Júlio Gadelha – Rios de Notícias
MANAUS (AM) – A escolha do vice na chapa do prefeito de Manaus, David Almeida (Avante), que cogita uma formação composta por Shádia Fraxe ou Renato Júnior, ambos do Avante, pode levar a uma debandada de partidos como PSD e MDB.
Desde o anúncio da pré-candidatura oficial de Marcelo Ramos (PT), indicação direta do presidente Lula da Silva (PT), surgiram rumores de uma possível aliança entre partidos do espectro mais à esquerda, liderados pelos senadores Omar Aziz (PSD) e Eduardo Braga (MDB), que são aliados em âmbito nacional.
A escolha do vice na política é um gesto estratégico que solidifica alianças e garante a participação dos partidos no governo, caso o candidato ou candidata apoiada seja eleita (o).
A condição para que o PSD e MDB permaneçam ao lado de David Almeida, seria que o vice seja indicado por um desses partidos.

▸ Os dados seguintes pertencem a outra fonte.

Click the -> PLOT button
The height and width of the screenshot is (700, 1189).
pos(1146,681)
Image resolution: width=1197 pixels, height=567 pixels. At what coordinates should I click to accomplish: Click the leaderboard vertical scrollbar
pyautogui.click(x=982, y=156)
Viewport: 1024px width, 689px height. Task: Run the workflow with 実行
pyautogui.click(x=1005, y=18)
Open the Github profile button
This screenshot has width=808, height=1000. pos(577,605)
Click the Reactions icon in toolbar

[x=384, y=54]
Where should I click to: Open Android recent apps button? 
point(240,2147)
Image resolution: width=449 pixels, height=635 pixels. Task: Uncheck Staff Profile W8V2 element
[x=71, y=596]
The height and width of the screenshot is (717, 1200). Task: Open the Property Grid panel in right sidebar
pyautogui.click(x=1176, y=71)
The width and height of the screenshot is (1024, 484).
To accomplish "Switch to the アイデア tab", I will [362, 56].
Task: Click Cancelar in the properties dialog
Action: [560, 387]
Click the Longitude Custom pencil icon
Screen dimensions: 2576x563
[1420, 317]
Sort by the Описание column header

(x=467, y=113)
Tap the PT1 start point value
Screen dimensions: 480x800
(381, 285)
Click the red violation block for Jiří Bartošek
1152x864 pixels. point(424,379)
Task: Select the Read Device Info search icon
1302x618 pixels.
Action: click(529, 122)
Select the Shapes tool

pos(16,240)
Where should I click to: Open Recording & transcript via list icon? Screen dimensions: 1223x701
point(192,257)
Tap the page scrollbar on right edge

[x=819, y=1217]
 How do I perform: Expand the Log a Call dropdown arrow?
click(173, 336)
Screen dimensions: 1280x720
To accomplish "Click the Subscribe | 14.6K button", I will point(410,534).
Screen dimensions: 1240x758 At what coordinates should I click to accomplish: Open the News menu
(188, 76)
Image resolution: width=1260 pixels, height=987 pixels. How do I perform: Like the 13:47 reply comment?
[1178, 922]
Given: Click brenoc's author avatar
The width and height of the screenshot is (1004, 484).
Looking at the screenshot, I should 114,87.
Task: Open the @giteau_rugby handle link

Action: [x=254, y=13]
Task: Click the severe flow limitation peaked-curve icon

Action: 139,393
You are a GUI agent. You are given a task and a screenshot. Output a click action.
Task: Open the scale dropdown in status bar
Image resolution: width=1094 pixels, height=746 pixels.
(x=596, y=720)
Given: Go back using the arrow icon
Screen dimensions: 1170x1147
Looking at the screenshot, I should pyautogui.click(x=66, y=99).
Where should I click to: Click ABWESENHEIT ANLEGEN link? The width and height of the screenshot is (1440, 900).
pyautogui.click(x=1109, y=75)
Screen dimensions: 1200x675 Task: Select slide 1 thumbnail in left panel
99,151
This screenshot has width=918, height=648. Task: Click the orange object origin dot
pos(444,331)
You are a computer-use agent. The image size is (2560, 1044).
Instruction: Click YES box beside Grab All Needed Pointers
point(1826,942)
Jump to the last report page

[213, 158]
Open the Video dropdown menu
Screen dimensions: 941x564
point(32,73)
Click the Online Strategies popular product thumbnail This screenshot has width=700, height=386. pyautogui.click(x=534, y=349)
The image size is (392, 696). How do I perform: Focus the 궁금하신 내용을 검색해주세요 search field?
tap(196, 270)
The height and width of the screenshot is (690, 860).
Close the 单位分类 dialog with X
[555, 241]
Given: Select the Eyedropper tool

A partir de 20 de julho, começa o período de convenções partidárias, onde serão oficialmente definidos os candidatos e coligações para as eleições. A articulação política para garantir apoios deve se intensificar nos próximos dias.
Marcelo Ramos reúne apoios
Marcelo Ramos tem conseguido reunir o apoio dos partidos de esquerda locais. O primeiro foi o PDT, que inicialmente flertou com David Almeida, depois com Roberto Cidade (União), mas finalmente decidiu apoiar a pré-candidatura de Ramos pelo PT. Além disso, a REDE declarou seu apoio a Marcelo nesse final de semana, sugerindo até a possível indicação de Wanda Witoto, uma liderança indígena, como vice.
No evento, Marcelo Ramos defendeu a união da esquerda em Manaus, afirmando que “é preciso unidade para colocar uma candidatura nossa no 2º turno”. Ele pediu o apoio do PSOL, que forma uma federação com a REDE, e fez um apelo ao PSB, liderado por Serafim Corrêa, que atualmente apoia Roberto Cidade.
“Faço mais uma vez um apelo público. O lugar do PSB não é numa candidatura da base bolsonarista, mas sim no campo popular”, disse Ramos.
Marcelo ainda afirmou aguardar a definição por parte do PSD e MDB e que o apoio depende das movimentações do prefeito. “Depende muito mais do que o prefeito David Almeida vai fazer do que eu vou fazer. Se ele insistir na tese de que seu vice tem que ser do Avante, não sou eu que vou pedir para eles virem; eles naturalmente virão”.